» **INFORMATION GIVEN**
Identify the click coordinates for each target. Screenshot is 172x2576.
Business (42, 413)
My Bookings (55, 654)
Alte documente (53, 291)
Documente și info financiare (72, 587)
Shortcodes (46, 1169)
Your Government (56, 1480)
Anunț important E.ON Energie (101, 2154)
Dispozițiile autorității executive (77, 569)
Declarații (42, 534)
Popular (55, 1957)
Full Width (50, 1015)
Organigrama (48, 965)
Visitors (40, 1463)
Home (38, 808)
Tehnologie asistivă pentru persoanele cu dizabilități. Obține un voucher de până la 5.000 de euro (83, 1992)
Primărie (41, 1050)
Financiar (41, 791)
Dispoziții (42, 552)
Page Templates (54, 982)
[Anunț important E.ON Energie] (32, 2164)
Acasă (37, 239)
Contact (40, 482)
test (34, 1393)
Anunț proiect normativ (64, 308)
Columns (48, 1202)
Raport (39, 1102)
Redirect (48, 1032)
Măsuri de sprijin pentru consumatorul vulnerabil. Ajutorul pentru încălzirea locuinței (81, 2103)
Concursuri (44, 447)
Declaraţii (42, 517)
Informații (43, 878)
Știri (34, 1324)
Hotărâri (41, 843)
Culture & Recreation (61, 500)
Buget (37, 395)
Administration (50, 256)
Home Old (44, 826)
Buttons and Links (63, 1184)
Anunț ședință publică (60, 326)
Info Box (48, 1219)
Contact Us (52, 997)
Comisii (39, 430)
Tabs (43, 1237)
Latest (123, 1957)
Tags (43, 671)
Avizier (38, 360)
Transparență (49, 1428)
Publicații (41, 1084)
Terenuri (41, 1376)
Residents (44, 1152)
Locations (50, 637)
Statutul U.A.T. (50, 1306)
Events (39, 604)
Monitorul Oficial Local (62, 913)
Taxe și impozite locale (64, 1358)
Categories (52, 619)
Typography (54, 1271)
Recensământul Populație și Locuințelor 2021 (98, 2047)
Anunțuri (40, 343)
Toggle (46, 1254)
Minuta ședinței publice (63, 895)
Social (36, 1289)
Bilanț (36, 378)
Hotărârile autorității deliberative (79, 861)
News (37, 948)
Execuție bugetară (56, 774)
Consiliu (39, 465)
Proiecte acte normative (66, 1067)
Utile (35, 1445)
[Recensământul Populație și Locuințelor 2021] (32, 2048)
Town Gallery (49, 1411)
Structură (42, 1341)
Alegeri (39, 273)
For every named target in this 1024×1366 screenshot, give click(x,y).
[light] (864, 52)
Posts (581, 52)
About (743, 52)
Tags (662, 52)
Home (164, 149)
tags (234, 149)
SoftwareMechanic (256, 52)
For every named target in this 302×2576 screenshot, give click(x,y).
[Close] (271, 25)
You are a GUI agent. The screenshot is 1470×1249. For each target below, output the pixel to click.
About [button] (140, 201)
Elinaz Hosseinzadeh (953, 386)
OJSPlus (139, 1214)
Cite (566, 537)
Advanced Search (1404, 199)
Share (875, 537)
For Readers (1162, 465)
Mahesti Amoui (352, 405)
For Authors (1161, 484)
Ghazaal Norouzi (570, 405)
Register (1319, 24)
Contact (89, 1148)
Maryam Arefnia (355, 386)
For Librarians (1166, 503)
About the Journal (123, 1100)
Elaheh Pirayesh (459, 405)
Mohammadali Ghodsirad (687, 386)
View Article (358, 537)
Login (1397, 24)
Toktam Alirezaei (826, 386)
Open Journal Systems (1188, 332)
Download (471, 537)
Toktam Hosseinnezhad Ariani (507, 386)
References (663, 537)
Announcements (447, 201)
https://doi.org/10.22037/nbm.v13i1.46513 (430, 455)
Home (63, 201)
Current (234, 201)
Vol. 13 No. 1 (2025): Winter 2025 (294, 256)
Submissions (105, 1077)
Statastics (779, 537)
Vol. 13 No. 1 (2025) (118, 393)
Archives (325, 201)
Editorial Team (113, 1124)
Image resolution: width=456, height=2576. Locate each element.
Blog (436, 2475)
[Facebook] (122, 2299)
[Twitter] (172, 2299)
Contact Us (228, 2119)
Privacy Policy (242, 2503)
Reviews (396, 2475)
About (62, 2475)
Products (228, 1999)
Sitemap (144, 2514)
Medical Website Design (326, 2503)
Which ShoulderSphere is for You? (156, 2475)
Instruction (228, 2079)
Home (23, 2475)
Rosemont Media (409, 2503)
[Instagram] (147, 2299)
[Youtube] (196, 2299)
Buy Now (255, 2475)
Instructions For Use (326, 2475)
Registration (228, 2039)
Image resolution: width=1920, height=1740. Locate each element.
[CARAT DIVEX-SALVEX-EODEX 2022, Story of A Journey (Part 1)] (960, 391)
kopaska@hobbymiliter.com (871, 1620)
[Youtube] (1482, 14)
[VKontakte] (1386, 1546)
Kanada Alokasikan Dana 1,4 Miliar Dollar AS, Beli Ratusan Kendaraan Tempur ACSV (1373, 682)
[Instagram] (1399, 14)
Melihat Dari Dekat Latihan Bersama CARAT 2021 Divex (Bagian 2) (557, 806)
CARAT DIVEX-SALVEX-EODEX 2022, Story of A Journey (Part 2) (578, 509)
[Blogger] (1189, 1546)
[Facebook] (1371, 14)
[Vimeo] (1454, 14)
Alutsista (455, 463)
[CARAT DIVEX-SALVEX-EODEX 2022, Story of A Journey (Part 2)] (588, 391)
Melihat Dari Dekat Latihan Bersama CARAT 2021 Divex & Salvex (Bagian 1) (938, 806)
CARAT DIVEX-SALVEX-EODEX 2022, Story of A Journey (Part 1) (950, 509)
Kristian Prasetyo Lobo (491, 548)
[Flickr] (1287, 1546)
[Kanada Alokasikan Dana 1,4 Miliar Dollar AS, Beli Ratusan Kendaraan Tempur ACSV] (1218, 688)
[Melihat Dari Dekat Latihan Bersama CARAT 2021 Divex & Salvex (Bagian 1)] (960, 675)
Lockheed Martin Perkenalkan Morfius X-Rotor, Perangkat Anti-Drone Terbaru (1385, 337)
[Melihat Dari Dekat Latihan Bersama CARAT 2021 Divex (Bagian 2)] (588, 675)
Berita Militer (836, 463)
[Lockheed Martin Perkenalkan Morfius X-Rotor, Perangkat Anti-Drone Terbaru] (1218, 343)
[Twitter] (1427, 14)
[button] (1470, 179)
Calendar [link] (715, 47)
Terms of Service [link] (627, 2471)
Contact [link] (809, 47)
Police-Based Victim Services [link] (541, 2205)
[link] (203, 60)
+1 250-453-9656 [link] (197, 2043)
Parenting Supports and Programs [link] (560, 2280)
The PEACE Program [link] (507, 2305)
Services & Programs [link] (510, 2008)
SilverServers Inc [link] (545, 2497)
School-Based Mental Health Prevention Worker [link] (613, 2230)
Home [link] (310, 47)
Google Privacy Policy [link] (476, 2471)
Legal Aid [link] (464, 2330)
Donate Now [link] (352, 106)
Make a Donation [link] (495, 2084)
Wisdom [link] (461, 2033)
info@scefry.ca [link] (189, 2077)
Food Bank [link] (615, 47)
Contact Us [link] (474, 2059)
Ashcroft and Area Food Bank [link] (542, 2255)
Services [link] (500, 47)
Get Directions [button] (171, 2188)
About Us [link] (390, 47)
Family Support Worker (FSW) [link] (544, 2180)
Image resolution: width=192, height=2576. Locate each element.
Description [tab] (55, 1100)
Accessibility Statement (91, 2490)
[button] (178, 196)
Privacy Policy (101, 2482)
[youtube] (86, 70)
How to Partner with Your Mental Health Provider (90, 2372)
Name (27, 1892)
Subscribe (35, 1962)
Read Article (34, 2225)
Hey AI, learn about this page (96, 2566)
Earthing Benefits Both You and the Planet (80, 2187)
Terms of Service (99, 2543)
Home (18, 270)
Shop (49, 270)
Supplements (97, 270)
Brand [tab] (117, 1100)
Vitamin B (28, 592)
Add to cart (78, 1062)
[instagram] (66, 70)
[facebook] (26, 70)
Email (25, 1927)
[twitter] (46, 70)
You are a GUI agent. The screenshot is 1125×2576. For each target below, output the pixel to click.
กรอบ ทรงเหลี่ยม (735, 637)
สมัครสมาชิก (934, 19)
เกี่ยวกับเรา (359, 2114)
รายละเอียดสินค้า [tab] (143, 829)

» **EXERCISE OBJECTIVE**
Could you repeat exactly the lines in the listing above from the one with "Contact Us [link] (474, 2059)" down to the one with "Accessibility Statement (91, 2490)"? Include both of those lines.

» **ANSWER BOX**
Contact Us [link] (474, 2059)
Ashcroft and Area Food Bank [link] (542, 2255)
Services [link] (500, 47)
Get Directions [button] (171, 2188)
About Us [link] (390, 47)
Family Support Worker (FSW) [link] (544, 2180)
Image resolution: width=192, height=2576. Locate each element.
Description [tab] (55, 1100)
Accessibility Statement (91, 2490)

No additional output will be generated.